▸ **Aim of the task**: At the line with "The height and width of the screenshot is (545, 792).", start transcribing; stop after the last line of the data below. Keep it exact and leave pictures out.

┌──

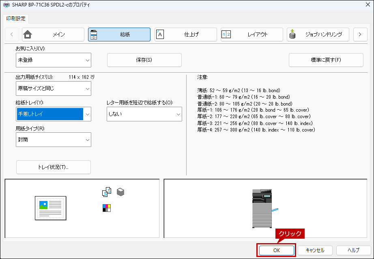
Task: Open the 給紙トレイ dropdown showing 手差しトレイ
Action: pos(53,114)
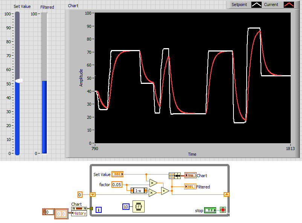Screen dimensions: 302x223
Task: Click the Set Value slider handle
Action: (19, 80)
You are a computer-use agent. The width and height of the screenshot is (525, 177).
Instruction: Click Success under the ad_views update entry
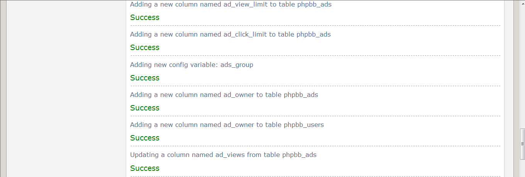(x=145, y=168)
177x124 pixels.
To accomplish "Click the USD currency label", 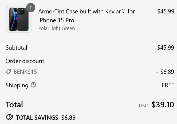I will [x=144, y=106].
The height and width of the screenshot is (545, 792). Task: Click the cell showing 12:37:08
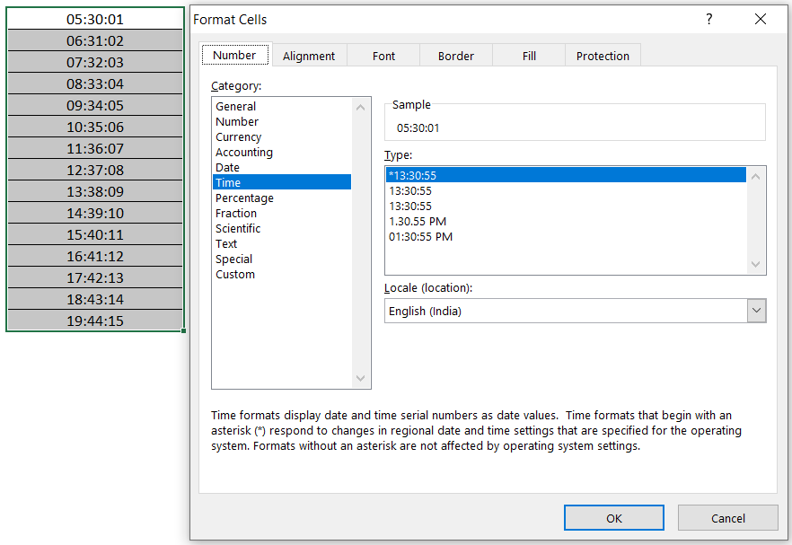94,170
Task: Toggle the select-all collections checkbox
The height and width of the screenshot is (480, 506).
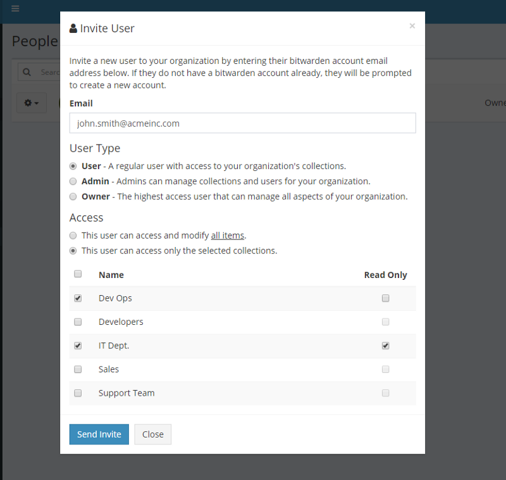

└──

▸ **Task solution**:
The height and width of the screenshot is (545, 792). Task: Click the cell showing 12:37:08
94,170
Task: Toggle the select-all collections checkbox
The height and width of the screenshot is (480, 506).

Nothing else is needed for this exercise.